- **Your instructions**: Filter the entries and keep only the lines where the string "agent" appears.

- **Recorded information**:

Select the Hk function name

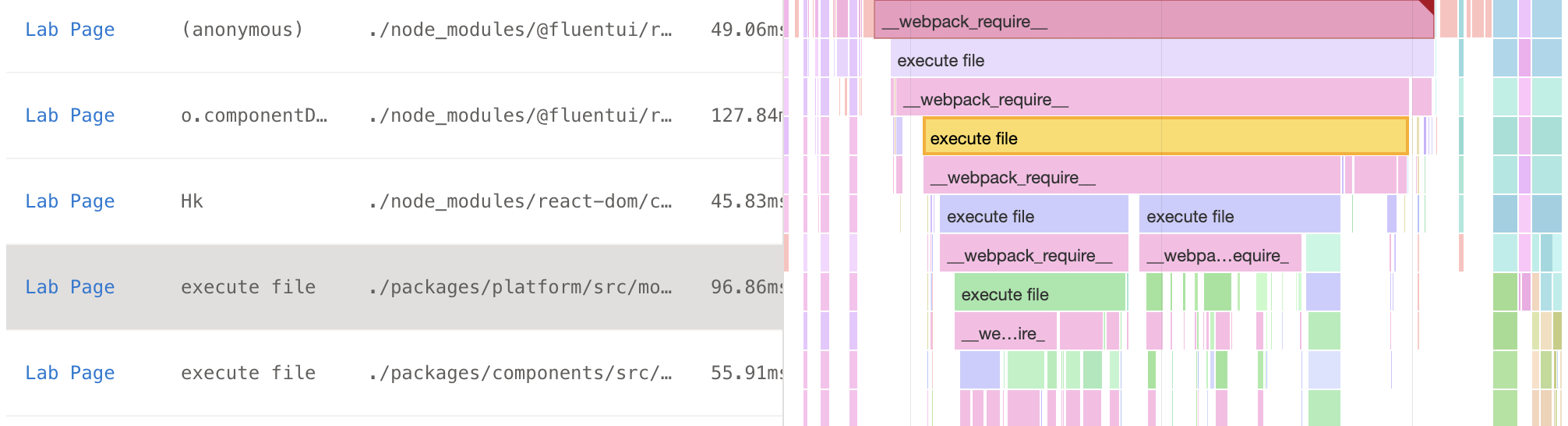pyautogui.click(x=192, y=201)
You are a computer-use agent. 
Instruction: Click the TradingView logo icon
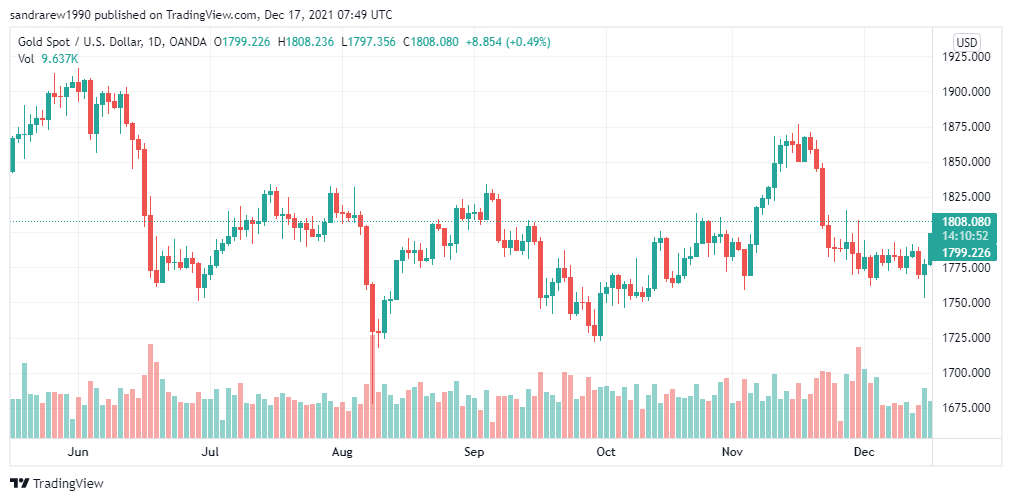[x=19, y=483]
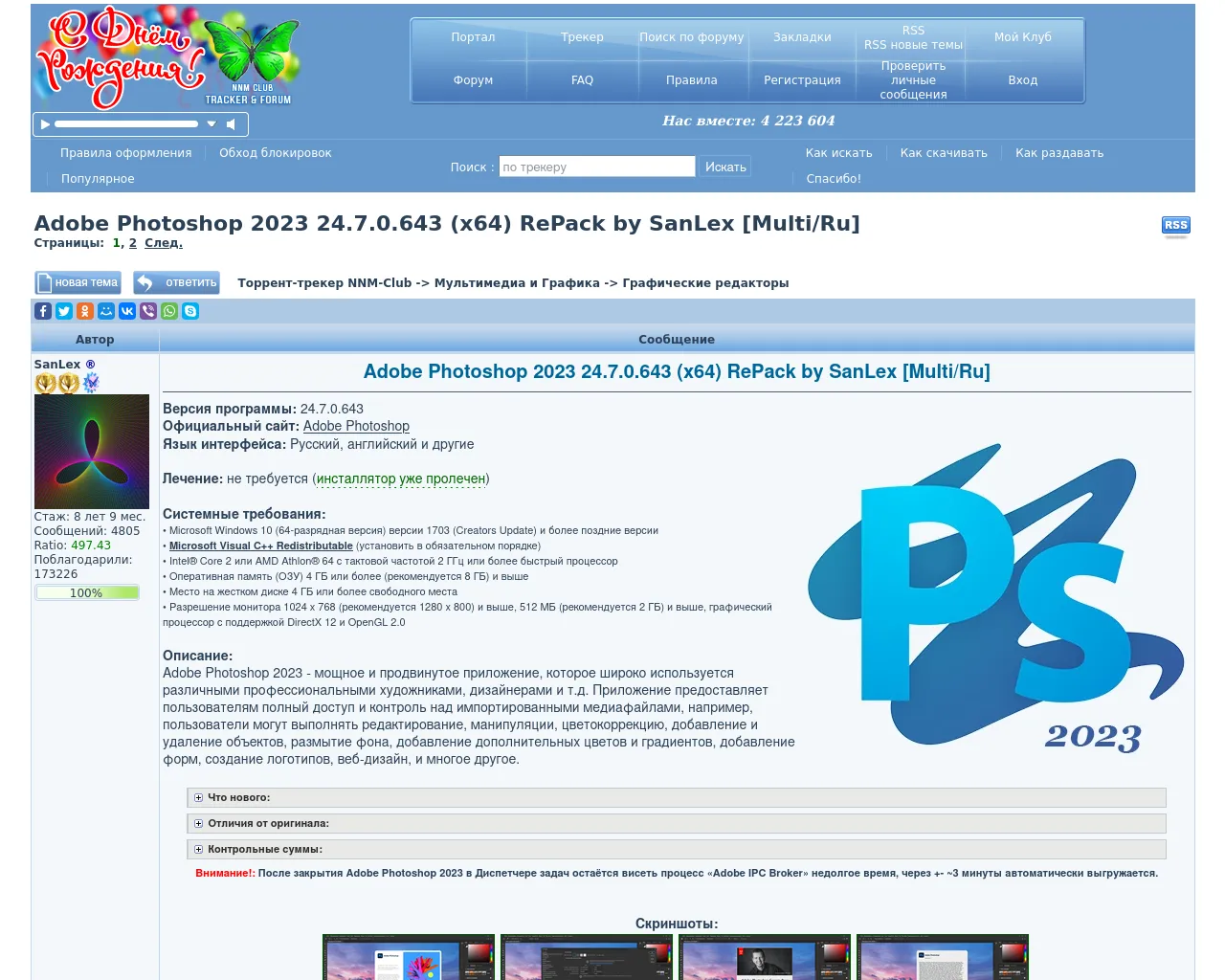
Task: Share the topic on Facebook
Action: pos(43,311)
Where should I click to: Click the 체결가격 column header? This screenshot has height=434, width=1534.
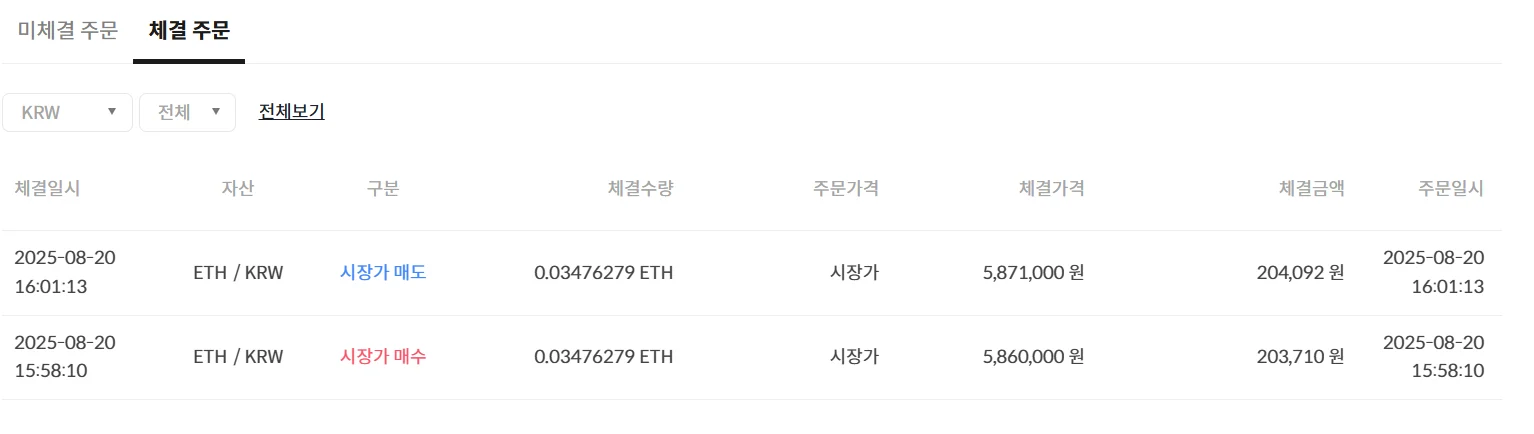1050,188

==

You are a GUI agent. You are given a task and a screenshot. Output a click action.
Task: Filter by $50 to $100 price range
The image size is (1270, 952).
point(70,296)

==

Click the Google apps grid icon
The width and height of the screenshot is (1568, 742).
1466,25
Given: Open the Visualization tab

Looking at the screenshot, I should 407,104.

- **Problem solution**:
You are a computer-use agent. 
You are a GUI agent. You are given a task and a screenshot. Output a click action.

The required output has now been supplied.